Exsikkoseprophylaxe: Austrocknung bei Pflegebedürftigen verhindern
Austrocknung (Exsikkose oder Dehydrierung) ist ein häufig unterschätztes, aber ernstzunehmendes Problem in der häuslichen Pflege älterer Menschen. Das Durstgefühl nimmt mit dem Alter physiologisch ab – Pflegebedürftige trinken daher oft von selbst viel zu wenig. Kognitive Einschränkungen (Demenz), Schluckstörungen oder die Angst vor Inkontinenz verstärken das Problem.
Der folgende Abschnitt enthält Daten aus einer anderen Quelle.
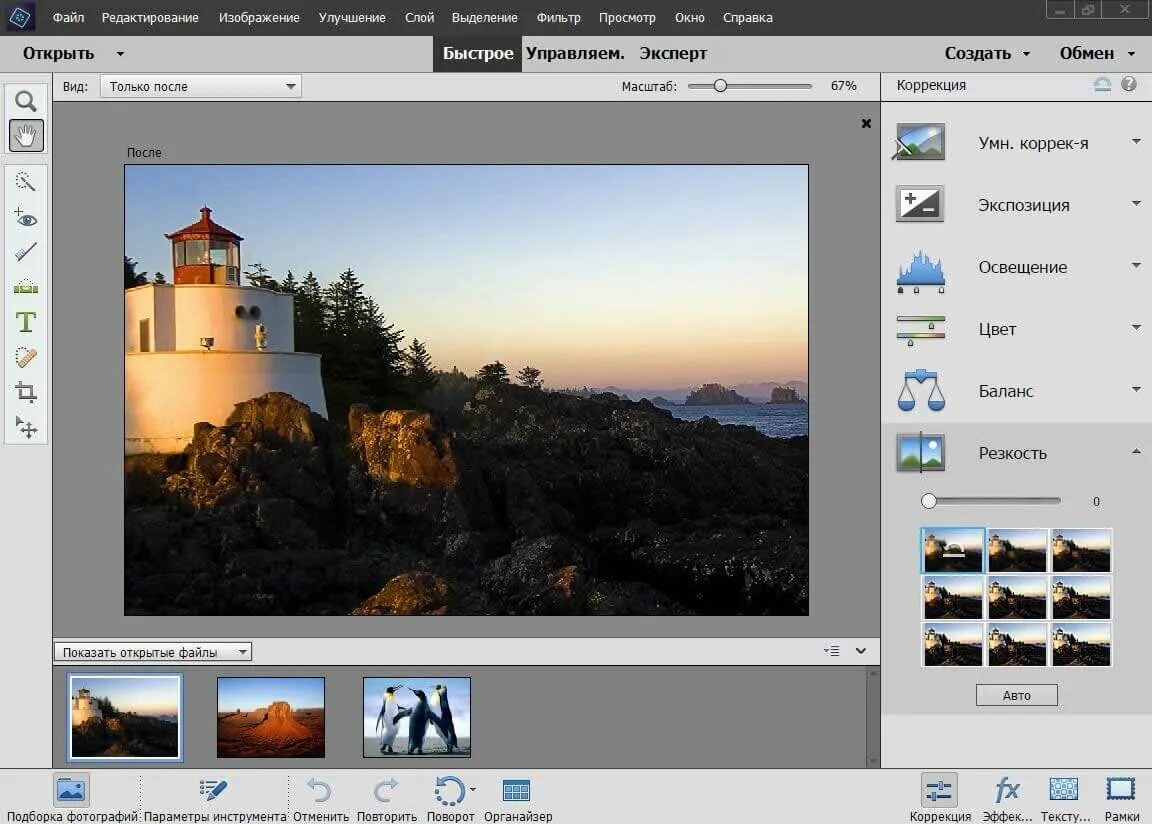1152x824 pixels.
Task: Toggle Tool Options panel
Action: 214,791
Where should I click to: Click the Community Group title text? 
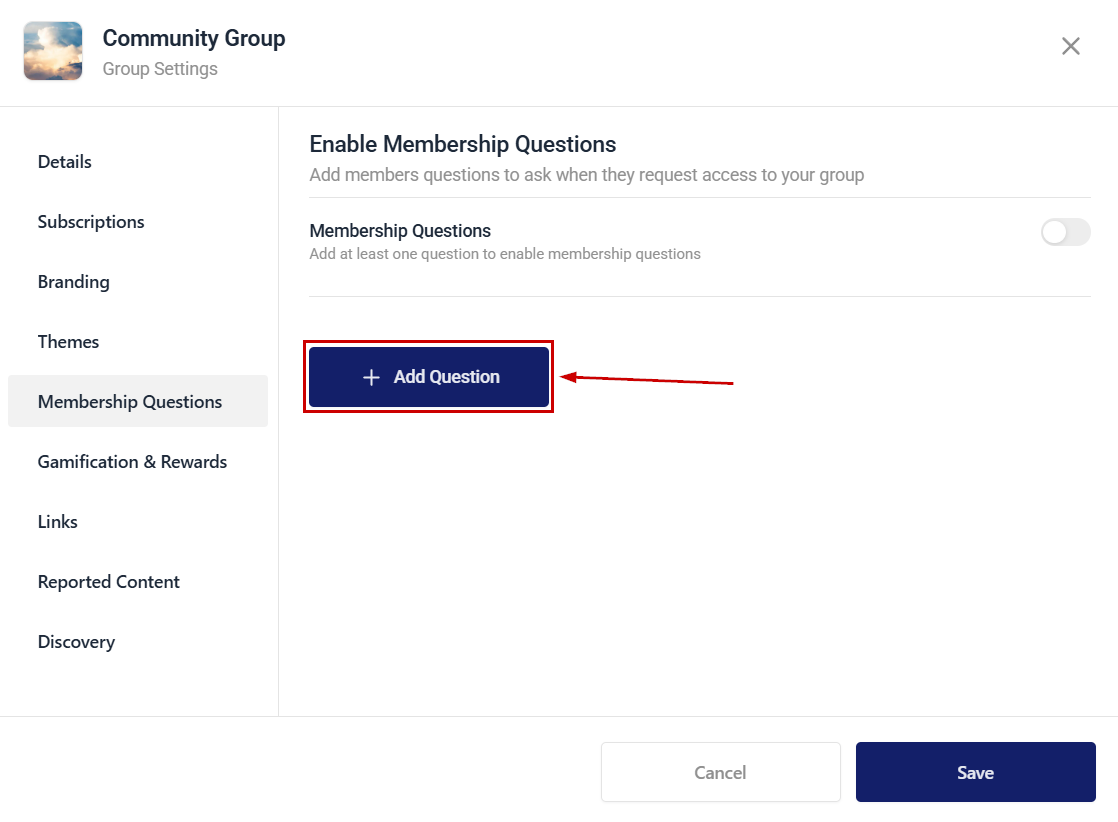point(194,38)
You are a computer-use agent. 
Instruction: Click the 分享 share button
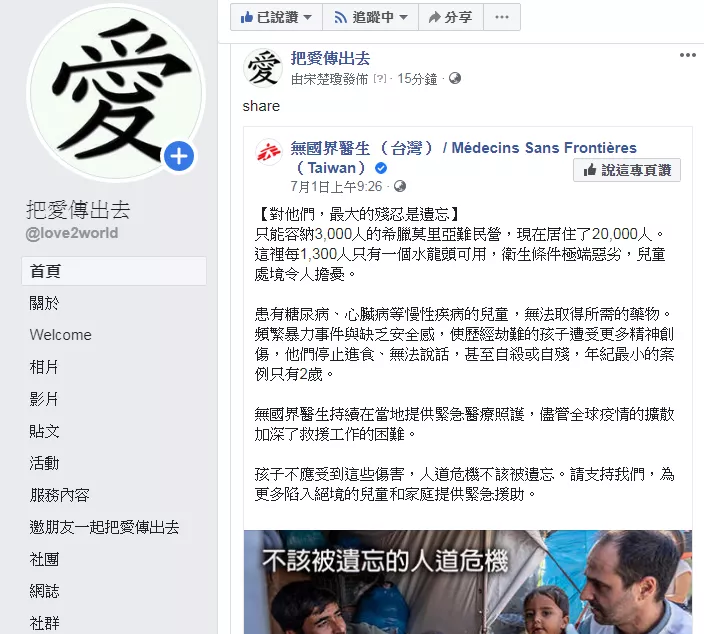[451, 17]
Bereits ein Flüssigkeitsverlust von 1-2% des Körpergewichts beeinträchtigt die Hirnfunktion erheblich (Verwirrtheit, Stürze). Ab 10% wird es lebensbedrohlich.
💡 Das Wichtigste in Kürze
- Bedarf: Ältere Menschen benötigen mindestens 1,5 bis 2 Liter Flüssigkeit täglich.
- Frühzeichen: Trockener Mund, dunkler Urin, Kopfschmerzen, Verwirrtheit und Schwindel.
- Protokoll: Führen Sie eine einfache Strichliste, wie viel der Patient täglich trinkt.
- Nicht nur Wasser: Joghurt, Suppe, Obst, Tee und Milch zählen ebenfalls zur Flüssigkeitsbilanz.
1. Warum ältere Menschen zu wenig trinken
Das Durstempfinden nimmt ab dem 60. Lebensjahr drastisch ab. Der Körper "registriert" die Dehydrierung zu spät. Zusätzliche Hürden:
- Inkontinenz-Angst: Viele trinken bewusst wenig, um seltener zur Toilette zu müssen.
- Demenz: Patienten vergessen zu trinken oder erkennen das Glas nicht mehr als Trinkgefäß.
- Schluckstörungen: Jeder Schluck ist mühsam oder schmerzhaft.
- Medikamente: Wassertreibende Mittel (Diuretika) erhöhen den Flüssigkeitsverlust enorm.
2. Zeichen einer Austrocknung erkennen
Schauen Sie auf folgende Warnsignale:
- Urin: Sehr dunkler, konzentrierter Urin (dunkelgelb bis braun) oder sehr selten Wasserlassen
- Mundschleimhaut: Trocken, rissig, klebrig
- Haut: Der "Hautturgot-Test": Heben Sie eine kleine Hautfalte am Handrücken hoch – bleibt sie stehen (glättet sich nicht sofort), ist der Patient dehydriert
- Allgemein: Plötzliche Verwirrtheit oder Müdigkeit, die sonst nicht typisch ist, sind häufig ein Zeichen von Dehydrierung!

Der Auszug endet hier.